Do fundo das ruas estreitas surgiam carros na claridade das praças sem profundidade. A massa escura dos peões divisava-se em filas nebulosas. Nos pontos em que os direitos mais fortes da velocidade cruzavam a pressa flutuante destes, essas filas tornavam-se mais espessas, em seguida escoavam-se rapidamente e não tardavam a retomar, após algumas hesitações, a sua pulsação normal. Uma amálgama de sons indescritíveis criava um ruído agudo, com arestas ora cortantes ora esbatidas da qual sobressaía aqui um bico, ali um estilhaço, que logo se perdiam em notas mais claras. Só por este ruído, embora não se lhe pudesse definir a singularidade, qualquer viajante poderia reconhecer, de olhos fechados, que se encontrava em Viena, capital e residência do Império. As cidades, tal como os seres humanos, reconhecem-se pelo ritmo do andar. Esse mesmo viajante, ao abrir os olhos, veria confirmada a sua impressão graças à natureza do movimento das ruas, muito antes de ter obtido a prova por meio de qualquer pormenor característico. Mas ainda que se tratasse de pura imaginação, que importância teria isso? Só depois da época dos nómadas, quando era preciso conservar na memória o local das pastagens, é que se passou a dar vulto ao sítio onde nos encontramos.

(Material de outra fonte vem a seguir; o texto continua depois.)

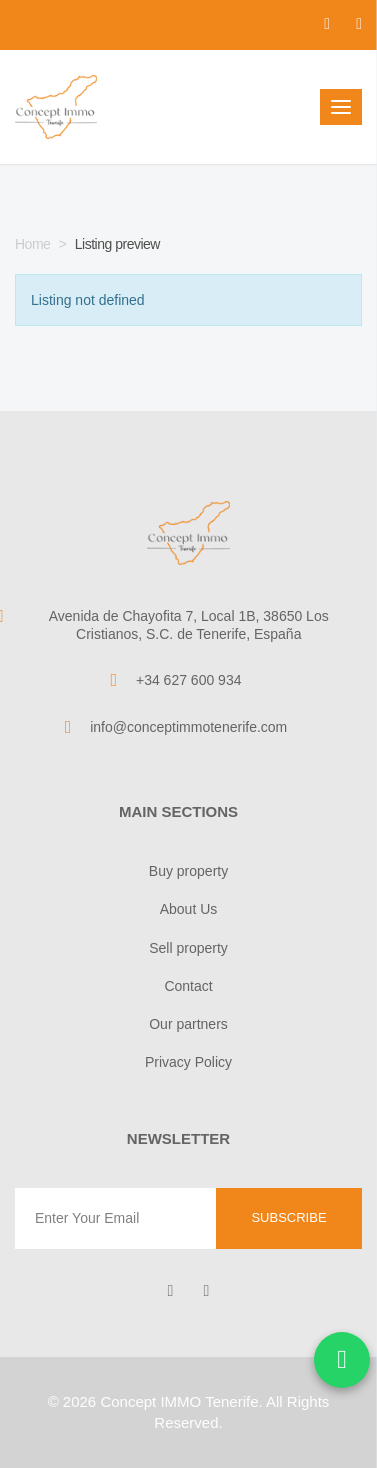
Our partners (188, 1024)
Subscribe (288, 1217)
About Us (189, 909)
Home (32, 244)
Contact (188, 986)
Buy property (188, 871)
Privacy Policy (188, 1062)
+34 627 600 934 (189, 680)
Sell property (188, 948)
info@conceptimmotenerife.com (188, 727)
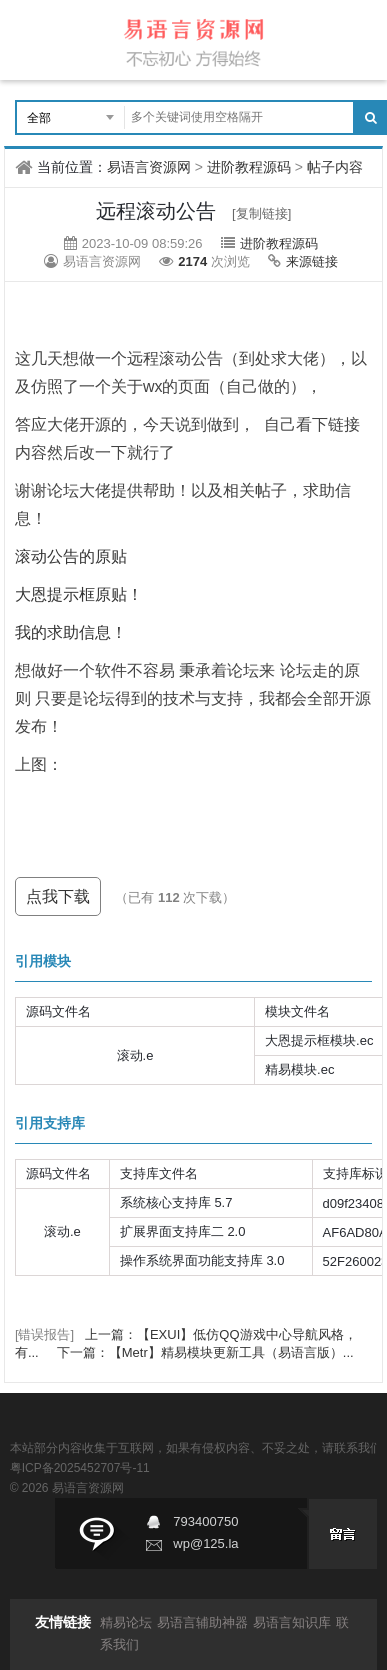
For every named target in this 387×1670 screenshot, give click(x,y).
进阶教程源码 (249, 167)
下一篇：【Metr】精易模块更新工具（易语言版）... (205, 1352)
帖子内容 (335, 167)
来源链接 (312, 261)
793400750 (205, 1521)
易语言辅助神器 (202, 1622)
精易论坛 (126, 1622)
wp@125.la (205, 1543)
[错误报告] (44, 1334)
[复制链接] (261, 213)
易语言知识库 (292, 1622)
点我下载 (58, 896)
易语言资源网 (149, 167)
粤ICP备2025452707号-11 (80, 1468)
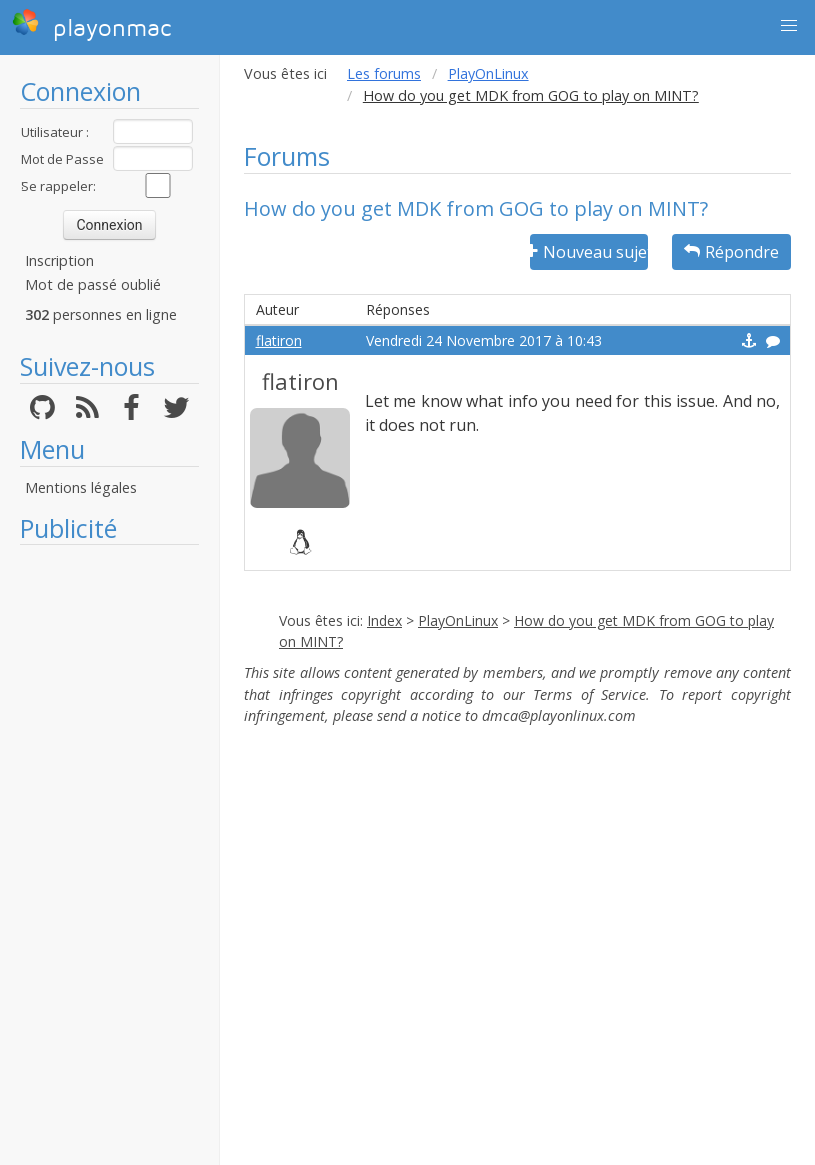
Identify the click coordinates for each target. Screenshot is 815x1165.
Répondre (731, 252)
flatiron (279, 340)
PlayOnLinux (488, 73)
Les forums (384, 73)
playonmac (91, 25)
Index (384, 620)
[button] (789, 26)
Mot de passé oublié (93, 284)
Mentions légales (81, 487)
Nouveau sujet (589, 252)
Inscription (59, 260)
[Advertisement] (109, 855)
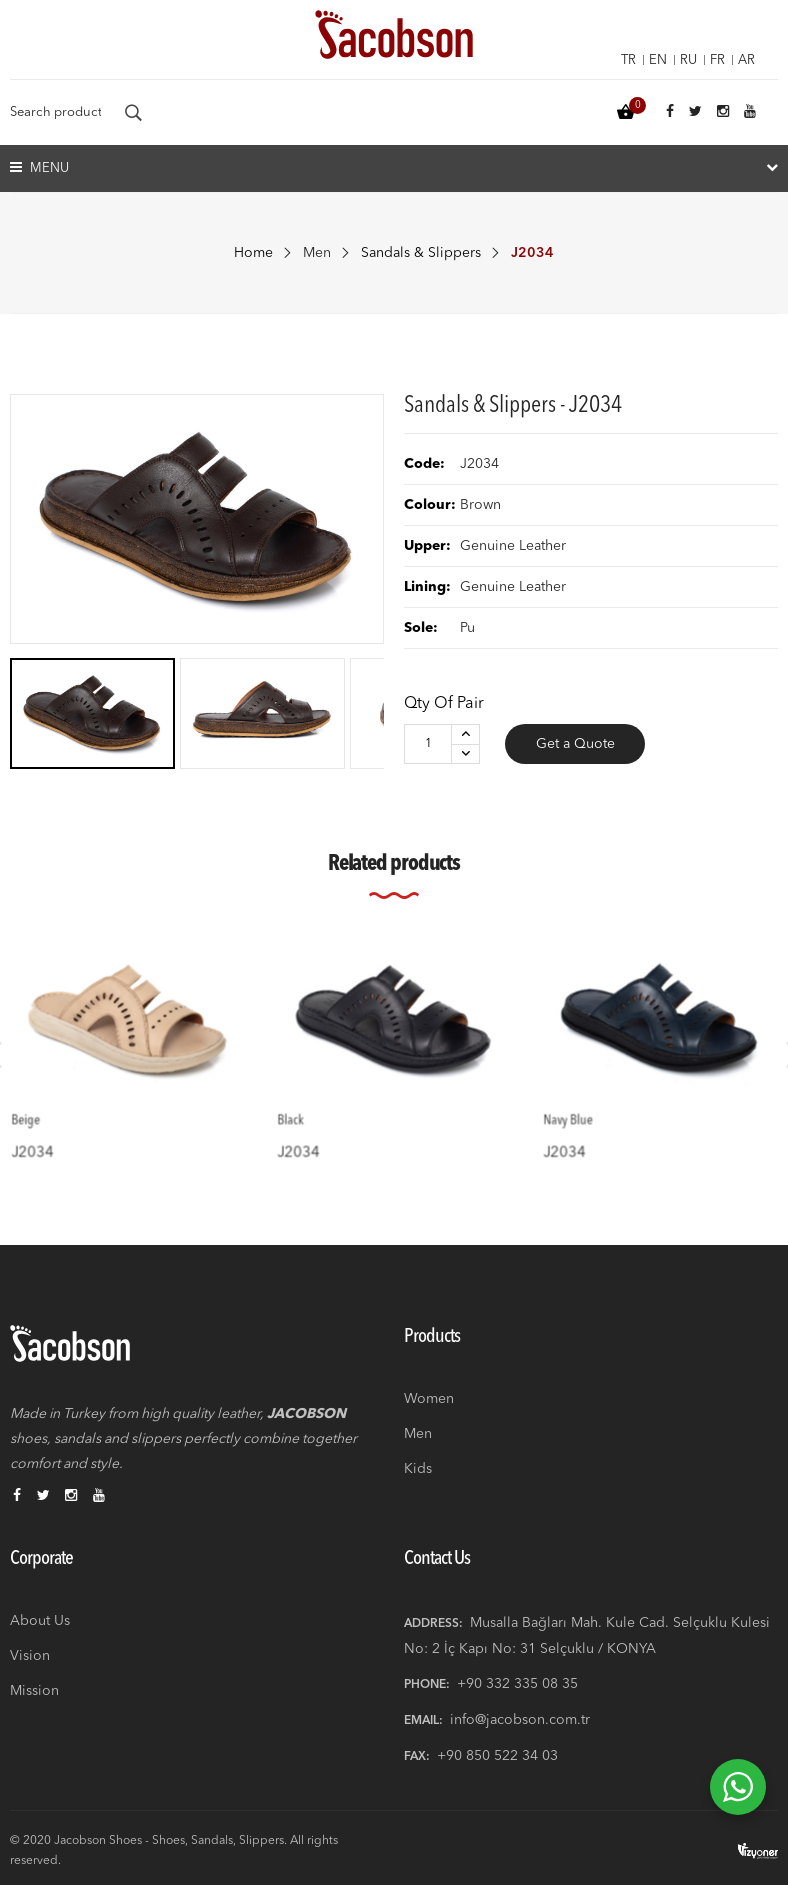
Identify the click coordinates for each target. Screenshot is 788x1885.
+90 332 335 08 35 (517, 1684)
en (658, 60)
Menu (39, 167)
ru (688, 60)
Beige (47, 1105)
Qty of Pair (444, 704)
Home (253, 253)
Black (311, 1105)
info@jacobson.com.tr (520, 1720)
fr (717, 60)
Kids (418, 1469)
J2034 (52, 1132)
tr (628, 60)
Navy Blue (586, 1105)
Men (317, 253)
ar (746, 60)
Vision (30, 1656)
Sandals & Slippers (421, 253)
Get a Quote (575, 744)
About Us (40, 1621)
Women (429, 1399)
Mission (34, 1691)
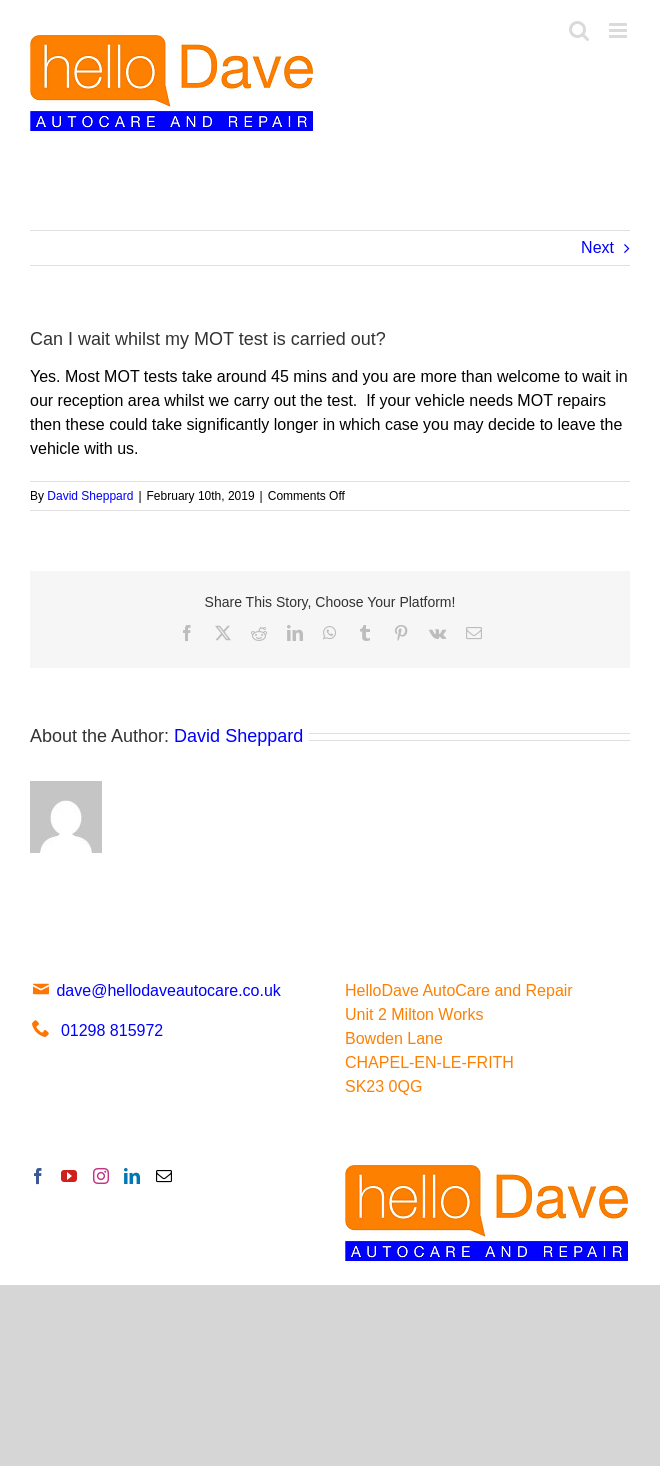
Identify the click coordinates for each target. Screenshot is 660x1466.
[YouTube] (69, 1176)
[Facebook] (38, 1176)
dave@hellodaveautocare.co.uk (155, 990)
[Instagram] (101, 1176)
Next (597, 247)
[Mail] (164, 1176)
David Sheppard (90, 496)
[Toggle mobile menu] (619, 30)
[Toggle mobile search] (579, 30)
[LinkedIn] (132, 1176)
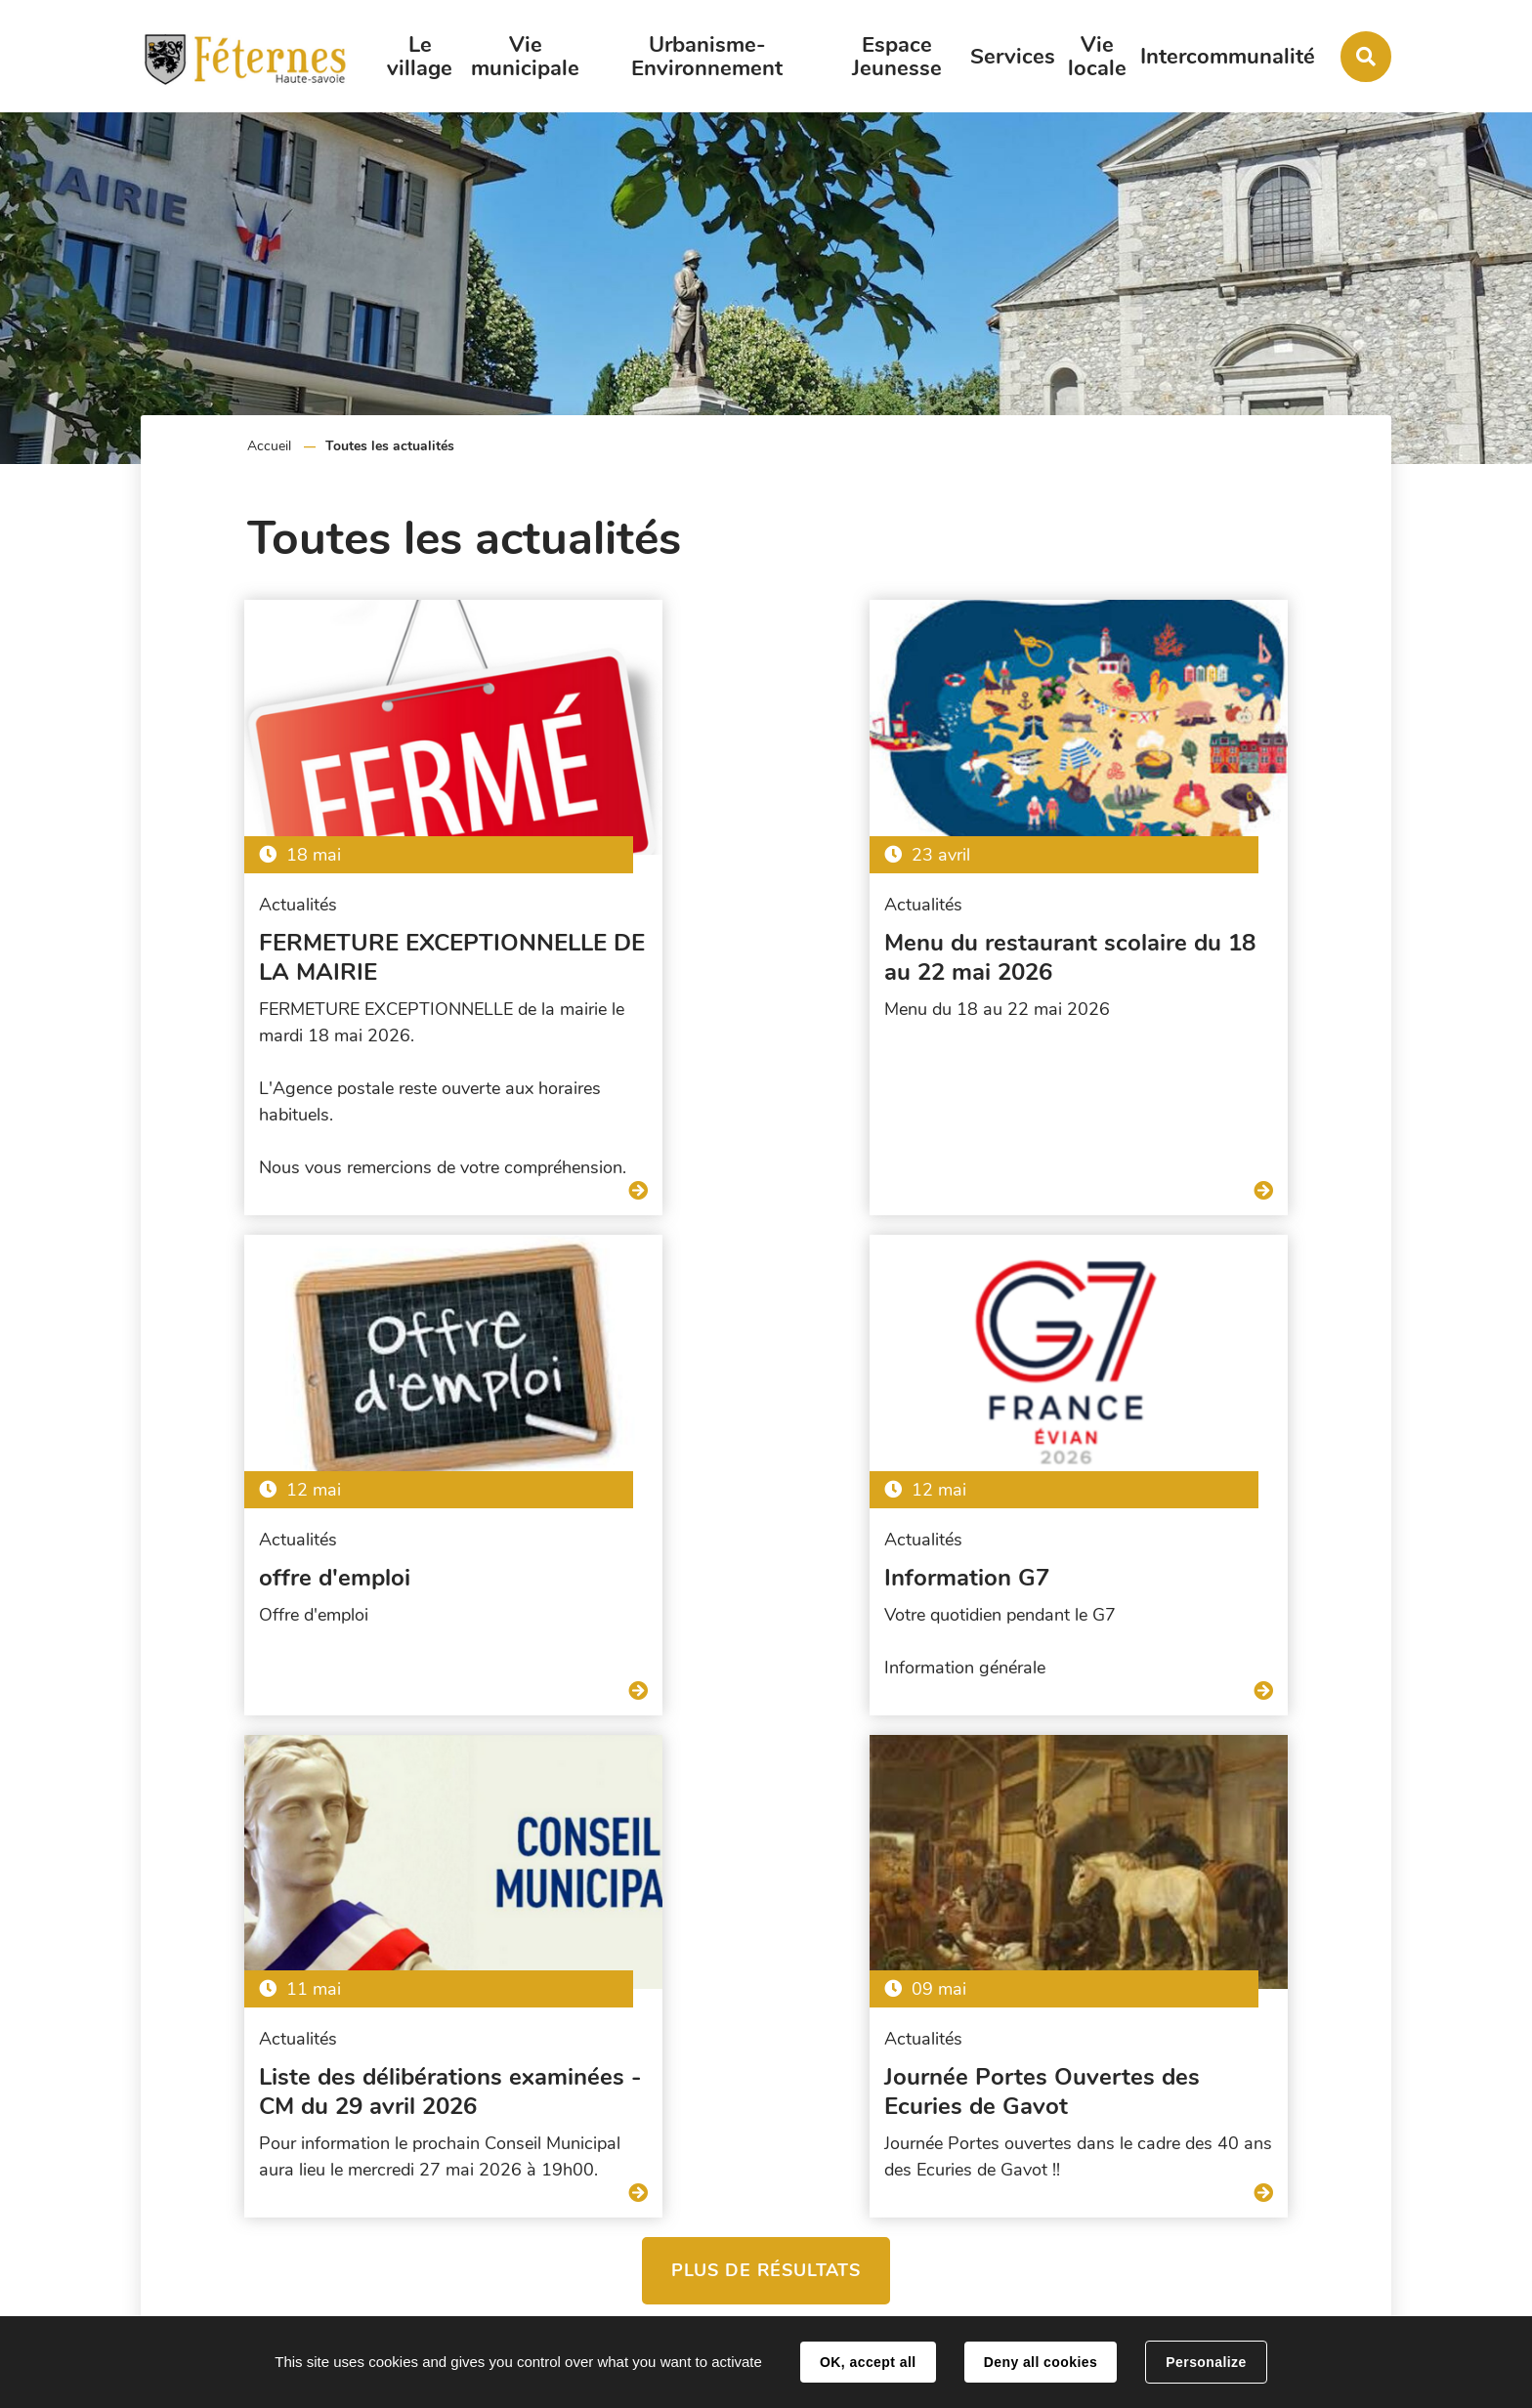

Seria importante esclarecer por que razão, quando falamos de um nariz vermelho, nos contentamos com a afirmação bastante imprecisa de que ele é vermelho, quando seria possível descrevê-lo com precisão até ao milésimo de milímetro por meio dos comprimentos de onda; e por que motivo, em contrapartida, a propósito dessa entidade muito mais complexa que é a cidade onde nos encontramos, queremos sempre saber ao certo de que urbe se trata. É assim que perdemos de vista outras questões mais importantes. Não devemos pois atribuir nenhum significado especial ao nome da cidade, Como todos os grandes centros, este era feito de irregularidade e de mudança, de coisas e de assuntos que se sucedem uns aos outros, recusando-se a caminhar a passo, entrechocando-se: intervalos de silêncio, caminhos de passagem, ampla pulsação rítmica, eterna dissonância, eterno desequilíbrio dos ritmos; numa palavra, uma espécie de líquido em ebulição em qualquer recipiente feito da substância duradoira das casas, das leis, das prescrições e das tradições históricas.
É evidente que as duas personagens que neste momento subiam uma das artérias mais animadas dessa cidade não tinham a mínima consciência disto. Pertenciam sem dúvida a uma classe privilegiada, os seus fatos, o seu aspecto, a sua maneira de falar eram distintos; assim como usavam as iniciais bordadas na roupa interior, sabiam, não exteriormente, mas sim no mais recôndito da sua consciência, quem eram e que o seu lugar se situava, numa capital de Imperio. Admitindo que essas duas personagens se chamavam Arnheim e Hermeline Tuzzi, o facto afigurava-se pouco viável visto que Madame Tuzzi se achava, em Agosto, em Bad-Aussee na companhia do marido e que Arnheim estava ainda em Constantinopla; punha-se pois a questão: quem eram eles?»

In Robert Musil, Der Mann Ohne Eigenschaften, O Homem sem Qualidades, tradução de Mário Braga, Livros do Brasil, Colecção Dois Mundos, 1952.